====== INPUT MATERIAL ======
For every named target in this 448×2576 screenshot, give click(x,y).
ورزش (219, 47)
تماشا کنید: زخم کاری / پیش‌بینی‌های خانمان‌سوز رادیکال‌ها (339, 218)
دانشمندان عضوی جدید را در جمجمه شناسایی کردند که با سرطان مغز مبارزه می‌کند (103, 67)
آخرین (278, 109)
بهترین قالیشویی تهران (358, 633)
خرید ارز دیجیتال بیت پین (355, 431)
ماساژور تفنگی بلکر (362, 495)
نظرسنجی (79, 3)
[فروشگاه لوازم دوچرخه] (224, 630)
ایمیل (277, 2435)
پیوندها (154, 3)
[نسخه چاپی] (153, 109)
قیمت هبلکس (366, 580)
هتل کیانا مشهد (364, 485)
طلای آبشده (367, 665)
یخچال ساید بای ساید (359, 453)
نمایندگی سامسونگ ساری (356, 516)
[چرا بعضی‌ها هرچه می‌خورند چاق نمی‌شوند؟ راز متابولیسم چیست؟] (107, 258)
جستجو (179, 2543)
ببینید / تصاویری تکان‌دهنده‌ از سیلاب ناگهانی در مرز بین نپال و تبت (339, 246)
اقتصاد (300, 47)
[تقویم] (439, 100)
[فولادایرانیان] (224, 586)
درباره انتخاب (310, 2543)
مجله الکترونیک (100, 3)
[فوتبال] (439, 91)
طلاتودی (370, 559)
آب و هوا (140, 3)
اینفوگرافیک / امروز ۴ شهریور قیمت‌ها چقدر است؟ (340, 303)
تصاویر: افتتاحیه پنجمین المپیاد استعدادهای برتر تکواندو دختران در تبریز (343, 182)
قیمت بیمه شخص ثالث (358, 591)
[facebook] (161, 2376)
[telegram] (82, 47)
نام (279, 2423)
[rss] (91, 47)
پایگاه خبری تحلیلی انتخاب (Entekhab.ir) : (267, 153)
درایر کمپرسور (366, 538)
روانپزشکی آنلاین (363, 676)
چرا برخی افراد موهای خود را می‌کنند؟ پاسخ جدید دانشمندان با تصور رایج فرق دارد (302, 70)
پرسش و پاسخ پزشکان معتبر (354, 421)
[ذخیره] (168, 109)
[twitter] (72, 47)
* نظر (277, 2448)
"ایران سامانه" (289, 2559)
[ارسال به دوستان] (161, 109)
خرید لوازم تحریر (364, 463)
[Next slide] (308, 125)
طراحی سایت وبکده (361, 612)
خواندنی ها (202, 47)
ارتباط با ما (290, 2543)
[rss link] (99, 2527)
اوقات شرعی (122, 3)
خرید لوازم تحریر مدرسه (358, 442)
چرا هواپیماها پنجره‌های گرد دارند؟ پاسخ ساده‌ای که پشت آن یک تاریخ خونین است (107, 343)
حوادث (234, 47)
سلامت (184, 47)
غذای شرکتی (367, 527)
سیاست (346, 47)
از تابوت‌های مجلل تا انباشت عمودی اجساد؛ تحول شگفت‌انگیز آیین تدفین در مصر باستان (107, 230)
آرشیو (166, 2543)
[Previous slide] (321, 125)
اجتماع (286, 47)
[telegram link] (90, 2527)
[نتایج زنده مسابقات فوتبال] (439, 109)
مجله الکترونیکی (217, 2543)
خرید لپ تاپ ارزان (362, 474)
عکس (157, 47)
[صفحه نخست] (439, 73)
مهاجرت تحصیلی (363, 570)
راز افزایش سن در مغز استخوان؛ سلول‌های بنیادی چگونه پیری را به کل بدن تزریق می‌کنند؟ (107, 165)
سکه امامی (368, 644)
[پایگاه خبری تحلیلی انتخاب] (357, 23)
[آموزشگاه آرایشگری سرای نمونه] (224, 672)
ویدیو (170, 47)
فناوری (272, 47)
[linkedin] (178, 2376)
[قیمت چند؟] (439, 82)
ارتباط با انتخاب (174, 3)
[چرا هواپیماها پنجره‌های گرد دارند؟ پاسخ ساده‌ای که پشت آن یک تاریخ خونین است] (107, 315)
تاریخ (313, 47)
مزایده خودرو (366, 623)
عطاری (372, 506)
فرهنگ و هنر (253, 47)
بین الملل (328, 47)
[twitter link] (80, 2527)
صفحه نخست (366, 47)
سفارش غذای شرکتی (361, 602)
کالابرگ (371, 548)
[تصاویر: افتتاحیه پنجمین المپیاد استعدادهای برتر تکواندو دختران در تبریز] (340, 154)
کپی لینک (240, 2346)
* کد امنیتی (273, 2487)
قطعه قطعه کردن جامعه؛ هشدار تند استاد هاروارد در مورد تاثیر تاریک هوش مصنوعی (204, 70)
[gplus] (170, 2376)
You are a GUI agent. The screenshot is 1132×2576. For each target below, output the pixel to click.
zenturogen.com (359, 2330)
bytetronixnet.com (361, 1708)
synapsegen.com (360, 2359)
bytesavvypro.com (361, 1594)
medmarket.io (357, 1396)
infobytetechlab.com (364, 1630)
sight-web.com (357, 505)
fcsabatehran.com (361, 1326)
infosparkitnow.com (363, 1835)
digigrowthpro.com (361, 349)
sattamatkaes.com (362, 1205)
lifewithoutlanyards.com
======
Working from the material above, restate word for word the lines between the line with "تماشا کنید: زخم" and the line with "طلاتودی (370, 559)", both included, and only those.

EXERCISE RESPONSE:
تماشا کنید: زخم کاری / پیش‌بینی‌های خانمان‌سوز رادیکال‌ها (339, 218)
دانشمندان عضوی جدید را در جمجمه شناسایی کردند که با سرطان مغز مبارزه می‌کند (103, 67)
آخرین (278, 109)
بهترین قالیشویی تهران (358, 633)
خرید ارز دیجیتال بیت پین (355, 431)
ماساژور تفنگی بلکر (362, 495)
نظرسنجی (79, 3)
[فروشگاه لوازم دوچرخه] (224, 630)
ایمیل (277, 2435)
پیوندها (154, 3)
[نسخه چاپی] (153, 109)
قیمت هبلکس (366, 580)
هتل کیانا مشهد (364, 485)
طلای آبشده (367, 665)
یخچال ساید بای ساید (359, 453)
نمایندگی سامسونگ ساری (356, 516)
[چرا بعضی‌ها هرچه می‌خورند چاق نمی‌شوند؟ راز متابولیسم چیست؟] (107, 258)
جستجو (179, 2543)
ببینید / تصاویری تکان‌دهنده‌ از سیلاب ناگهانی در مرز بین نپال و تبت (339, 246)
اقتصاد (300, 47)
[تقویم] (439, 100)
[فولادایرانیان] (224, 586)
درباره انتخاب (310, 2543)
مجله الکترونیک (100, 3)
[فوتبال] (439, 91)
طلاتودی (370, 559)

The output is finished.